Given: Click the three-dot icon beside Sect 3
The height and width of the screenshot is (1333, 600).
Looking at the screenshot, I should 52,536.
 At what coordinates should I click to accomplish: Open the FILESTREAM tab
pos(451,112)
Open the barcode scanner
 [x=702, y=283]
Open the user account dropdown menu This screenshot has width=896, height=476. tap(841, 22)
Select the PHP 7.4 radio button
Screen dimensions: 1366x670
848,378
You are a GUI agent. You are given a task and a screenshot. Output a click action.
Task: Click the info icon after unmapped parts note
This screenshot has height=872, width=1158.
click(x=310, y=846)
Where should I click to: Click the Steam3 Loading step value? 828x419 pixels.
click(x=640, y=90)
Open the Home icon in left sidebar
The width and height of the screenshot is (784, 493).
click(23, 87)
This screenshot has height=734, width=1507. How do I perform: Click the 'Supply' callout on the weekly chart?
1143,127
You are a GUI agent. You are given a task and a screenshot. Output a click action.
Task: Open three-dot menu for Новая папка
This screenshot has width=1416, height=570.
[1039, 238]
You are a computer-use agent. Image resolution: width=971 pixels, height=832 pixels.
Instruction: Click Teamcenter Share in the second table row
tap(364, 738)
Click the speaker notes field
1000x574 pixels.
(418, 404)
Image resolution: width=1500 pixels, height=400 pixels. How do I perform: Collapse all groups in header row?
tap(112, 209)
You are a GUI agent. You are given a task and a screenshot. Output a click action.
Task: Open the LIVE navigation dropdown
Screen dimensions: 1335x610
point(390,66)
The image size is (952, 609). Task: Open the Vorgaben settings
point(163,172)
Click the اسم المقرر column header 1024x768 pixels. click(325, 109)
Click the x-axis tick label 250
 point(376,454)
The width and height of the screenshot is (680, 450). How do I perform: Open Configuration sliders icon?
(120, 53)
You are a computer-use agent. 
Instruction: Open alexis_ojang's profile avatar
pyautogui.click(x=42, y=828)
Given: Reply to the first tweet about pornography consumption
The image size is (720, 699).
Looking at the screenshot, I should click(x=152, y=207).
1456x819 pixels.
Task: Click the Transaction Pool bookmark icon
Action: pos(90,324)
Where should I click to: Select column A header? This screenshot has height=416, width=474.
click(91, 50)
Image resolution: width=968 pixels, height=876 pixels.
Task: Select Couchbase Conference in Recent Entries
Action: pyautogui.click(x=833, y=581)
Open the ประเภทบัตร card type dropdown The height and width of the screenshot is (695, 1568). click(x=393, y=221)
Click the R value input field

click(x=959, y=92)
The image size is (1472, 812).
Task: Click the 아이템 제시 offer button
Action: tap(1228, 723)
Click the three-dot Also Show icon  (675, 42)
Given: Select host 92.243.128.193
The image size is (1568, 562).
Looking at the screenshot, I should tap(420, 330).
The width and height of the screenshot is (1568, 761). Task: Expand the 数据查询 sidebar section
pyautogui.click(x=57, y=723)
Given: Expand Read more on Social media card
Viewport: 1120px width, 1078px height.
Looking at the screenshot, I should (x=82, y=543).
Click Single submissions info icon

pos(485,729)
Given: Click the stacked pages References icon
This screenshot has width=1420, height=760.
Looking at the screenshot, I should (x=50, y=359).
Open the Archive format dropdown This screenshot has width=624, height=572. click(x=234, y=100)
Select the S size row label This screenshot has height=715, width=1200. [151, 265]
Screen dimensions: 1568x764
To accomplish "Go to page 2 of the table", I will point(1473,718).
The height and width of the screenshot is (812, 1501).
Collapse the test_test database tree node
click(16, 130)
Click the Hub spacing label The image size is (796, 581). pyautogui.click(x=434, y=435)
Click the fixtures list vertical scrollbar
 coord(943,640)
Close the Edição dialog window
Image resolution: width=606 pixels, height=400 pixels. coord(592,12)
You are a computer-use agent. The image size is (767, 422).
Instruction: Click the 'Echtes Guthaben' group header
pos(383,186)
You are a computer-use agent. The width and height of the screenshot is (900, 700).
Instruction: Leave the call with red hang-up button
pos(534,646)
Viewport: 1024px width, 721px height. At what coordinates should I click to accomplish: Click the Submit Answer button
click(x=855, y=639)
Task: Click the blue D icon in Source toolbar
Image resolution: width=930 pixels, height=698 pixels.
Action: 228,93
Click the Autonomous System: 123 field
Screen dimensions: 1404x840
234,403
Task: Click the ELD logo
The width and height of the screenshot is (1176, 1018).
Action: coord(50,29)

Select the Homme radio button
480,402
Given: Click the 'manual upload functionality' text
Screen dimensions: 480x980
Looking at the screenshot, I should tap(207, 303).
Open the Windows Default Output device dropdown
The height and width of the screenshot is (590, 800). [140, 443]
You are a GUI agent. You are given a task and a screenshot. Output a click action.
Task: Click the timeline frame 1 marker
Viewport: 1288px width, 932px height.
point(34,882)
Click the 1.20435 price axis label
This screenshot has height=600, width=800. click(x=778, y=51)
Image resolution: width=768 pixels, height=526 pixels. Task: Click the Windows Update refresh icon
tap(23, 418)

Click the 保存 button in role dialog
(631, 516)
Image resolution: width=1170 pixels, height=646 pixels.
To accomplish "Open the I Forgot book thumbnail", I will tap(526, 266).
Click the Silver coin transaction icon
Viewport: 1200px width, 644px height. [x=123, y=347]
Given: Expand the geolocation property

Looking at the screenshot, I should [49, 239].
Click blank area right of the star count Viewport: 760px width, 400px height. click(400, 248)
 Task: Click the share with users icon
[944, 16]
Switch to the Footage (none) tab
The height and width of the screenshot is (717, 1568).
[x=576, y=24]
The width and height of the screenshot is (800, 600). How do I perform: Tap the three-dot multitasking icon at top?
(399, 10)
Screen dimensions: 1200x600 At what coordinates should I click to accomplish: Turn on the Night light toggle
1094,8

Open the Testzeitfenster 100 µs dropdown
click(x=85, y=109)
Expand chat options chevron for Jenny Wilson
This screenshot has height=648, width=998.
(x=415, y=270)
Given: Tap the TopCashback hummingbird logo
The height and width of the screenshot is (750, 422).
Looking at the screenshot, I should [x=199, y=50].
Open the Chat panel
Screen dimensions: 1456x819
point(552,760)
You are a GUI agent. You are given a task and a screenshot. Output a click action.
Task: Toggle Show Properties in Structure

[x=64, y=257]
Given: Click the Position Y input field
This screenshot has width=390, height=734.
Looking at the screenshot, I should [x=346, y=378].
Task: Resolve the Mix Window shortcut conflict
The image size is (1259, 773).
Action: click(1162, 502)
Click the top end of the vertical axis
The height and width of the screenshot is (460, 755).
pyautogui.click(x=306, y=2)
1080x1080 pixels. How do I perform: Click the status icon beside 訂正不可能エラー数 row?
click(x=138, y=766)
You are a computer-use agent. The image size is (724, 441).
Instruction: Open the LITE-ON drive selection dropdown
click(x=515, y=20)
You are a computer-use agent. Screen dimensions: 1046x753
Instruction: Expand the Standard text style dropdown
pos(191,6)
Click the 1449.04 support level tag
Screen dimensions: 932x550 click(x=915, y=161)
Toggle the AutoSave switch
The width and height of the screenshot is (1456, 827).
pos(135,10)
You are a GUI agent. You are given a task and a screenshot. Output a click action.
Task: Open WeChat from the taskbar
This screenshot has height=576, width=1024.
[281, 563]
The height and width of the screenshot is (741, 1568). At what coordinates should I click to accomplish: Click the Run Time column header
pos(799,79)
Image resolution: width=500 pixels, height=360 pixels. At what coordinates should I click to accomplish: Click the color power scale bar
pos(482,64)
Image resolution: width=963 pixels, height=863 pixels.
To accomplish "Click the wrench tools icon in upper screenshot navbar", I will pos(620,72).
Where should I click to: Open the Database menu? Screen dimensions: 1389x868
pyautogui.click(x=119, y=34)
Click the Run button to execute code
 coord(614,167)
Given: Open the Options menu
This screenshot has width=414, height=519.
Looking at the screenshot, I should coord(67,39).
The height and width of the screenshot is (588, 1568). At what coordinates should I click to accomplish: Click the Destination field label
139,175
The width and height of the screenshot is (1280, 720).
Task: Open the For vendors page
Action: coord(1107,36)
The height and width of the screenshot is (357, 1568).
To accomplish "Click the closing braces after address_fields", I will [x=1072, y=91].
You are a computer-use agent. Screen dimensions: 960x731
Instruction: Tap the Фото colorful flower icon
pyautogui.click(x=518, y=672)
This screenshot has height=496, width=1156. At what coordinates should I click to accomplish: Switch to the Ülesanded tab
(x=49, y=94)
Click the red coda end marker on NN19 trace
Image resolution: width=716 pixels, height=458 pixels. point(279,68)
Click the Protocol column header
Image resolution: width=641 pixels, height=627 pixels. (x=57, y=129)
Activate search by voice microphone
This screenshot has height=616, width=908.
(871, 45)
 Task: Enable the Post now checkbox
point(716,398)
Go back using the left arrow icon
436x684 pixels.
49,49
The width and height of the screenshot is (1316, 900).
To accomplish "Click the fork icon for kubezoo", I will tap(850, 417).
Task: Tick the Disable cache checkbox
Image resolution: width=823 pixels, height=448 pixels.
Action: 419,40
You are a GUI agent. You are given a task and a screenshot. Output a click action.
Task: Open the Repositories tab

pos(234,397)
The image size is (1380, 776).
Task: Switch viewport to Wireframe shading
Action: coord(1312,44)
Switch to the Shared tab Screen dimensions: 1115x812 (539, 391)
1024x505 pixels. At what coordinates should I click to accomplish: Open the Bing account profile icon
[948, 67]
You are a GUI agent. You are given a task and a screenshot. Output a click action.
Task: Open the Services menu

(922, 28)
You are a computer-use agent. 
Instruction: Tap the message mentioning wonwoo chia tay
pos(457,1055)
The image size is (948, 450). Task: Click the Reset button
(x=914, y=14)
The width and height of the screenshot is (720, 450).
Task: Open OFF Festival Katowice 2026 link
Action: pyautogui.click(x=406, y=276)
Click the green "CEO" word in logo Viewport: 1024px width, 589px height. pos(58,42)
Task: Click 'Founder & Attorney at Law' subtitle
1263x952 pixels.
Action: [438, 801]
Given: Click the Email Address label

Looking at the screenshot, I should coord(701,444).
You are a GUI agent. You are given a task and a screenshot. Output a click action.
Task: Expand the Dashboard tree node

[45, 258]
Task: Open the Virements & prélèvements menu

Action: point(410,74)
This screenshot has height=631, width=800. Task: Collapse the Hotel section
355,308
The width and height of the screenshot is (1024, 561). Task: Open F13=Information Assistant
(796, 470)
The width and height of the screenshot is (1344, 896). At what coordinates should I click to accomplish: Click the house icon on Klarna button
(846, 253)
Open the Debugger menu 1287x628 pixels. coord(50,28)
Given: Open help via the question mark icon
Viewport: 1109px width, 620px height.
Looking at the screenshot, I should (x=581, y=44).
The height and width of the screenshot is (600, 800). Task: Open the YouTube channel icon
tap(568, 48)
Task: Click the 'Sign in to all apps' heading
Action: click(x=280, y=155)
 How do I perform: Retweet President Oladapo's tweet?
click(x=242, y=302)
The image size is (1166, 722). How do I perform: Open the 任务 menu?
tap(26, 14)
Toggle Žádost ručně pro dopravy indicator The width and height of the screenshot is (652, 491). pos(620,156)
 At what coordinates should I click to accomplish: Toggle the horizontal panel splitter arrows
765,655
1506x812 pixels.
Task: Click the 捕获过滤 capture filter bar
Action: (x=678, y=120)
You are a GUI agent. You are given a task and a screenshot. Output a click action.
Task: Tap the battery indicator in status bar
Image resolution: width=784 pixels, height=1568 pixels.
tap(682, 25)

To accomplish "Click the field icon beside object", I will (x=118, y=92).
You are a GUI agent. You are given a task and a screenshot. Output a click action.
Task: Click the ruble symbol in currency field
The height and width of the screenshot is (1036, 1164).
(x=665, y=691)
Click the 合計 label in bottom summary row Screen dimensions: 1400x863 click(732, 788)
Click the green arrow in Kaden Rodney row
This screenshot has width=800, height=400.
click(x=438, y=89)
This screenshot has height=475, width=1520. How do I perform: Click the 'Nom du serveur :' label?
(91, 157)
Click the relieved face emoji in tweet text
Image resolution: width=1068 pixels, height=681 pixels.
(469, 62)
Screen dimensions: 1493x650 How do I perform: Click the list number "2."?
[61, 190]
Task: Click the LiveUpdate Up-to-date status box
• • • • • • •
- Exercise description -
Isolate each line of the listing above that includes "after". Copy it.

- Solution -
Task: Click the info icon after unmapped parts note
To accomplish "Click the closing braces after address_fields", I will [x=1072, y=91].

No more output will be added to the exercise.